Everyone Benefits from Standardization
Standardization makes project managers happy because they can track the efficiency of a project. Business owners love it because they can spend less time training new employees. Finally, customers love standardization because they can rely on a consistent level of quality and service.
A Standard Process Makes Life Easier
What does this have to do with client work? Kicking off each project by gathering the same basic level of information from each and every client makes sure you have the tools you need to handle the project.
Consistency lets you expand your work scope and scale because you aren’t going back and forth with a client after the project has begun. Here are a few ways to add value to your client work flow:
Figure Out Your Process
You won’t be able to help anyone else if you aren’t able to help yourself. The first thing you want to do for your business is figure out exactly what works and what doesn’t work when you offer your service. Write down these things when reviewing all of your current client relationships:
- What business expectations should you set right off the bat?

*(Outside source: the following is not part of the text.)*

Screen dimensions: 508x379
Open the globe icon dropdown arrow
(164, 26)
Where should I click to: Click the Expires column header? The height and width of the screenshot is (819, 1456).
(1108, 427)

- How often do you need to communicate with your client, on average?
- What preparatory and preliminary information do you need from the client to do your job effectively?
- How long does it typically take to complete this process under normal circumstances?
- Who needs to be involved at various steps in the project?
- Are there any points at which this process must be aborted to save time and money?
Doing Your Clients’ Work For Them
Here’s where the power of process standardization shines. Clients may be resistant when they hear they have to put in extra effort to make the relationship work and for you to do your job effectively. Take that hesitation out of the equation by doing their work for them. Provide a starter packet filled with samples of all the materials they will need to provide you. Include a blank sheet or online form for potential customers to fill in the information you need from them to get started.
Ask things like:
- What are your primary business goals for this fiscal year? For the next 5 years?
- How large is your estimated average audience size when promoting your business?
- Where is your business website located?
- Is your brand on social media? (Twitter, Facebook, LinkedIn, Google+)
- What sort of branded materials do you currently produce in house?
- What is your total budget for this service?
- Upload your logo and relevant branded imagery
Now, let’s take this information and plug it into a total service packet for content marketing. If we’ve done our work and standardized our processes beforehand, for example, we should be able to easily graft this information into existing templates. With a bit of tweaking and word-crafting, we’ll be able to quickly provide the client with high-quality samples or drafts of marketing materials such as:
- Press Releases for local media
- Informational Emails
- Newsletters for subscribers
The process of streamlining your service offerings is a two-way street. You have to put the time in upfront to map out, optimize and implement your processes before you can add value to both your company and your clients. Once you’ve laid the groundwork, it’s up to your customers to finish the equation by offering the information you need. The most successful companies have both sides of the coin figured out.
Do you have standardized processes for your business? How have they helped you be more efficient?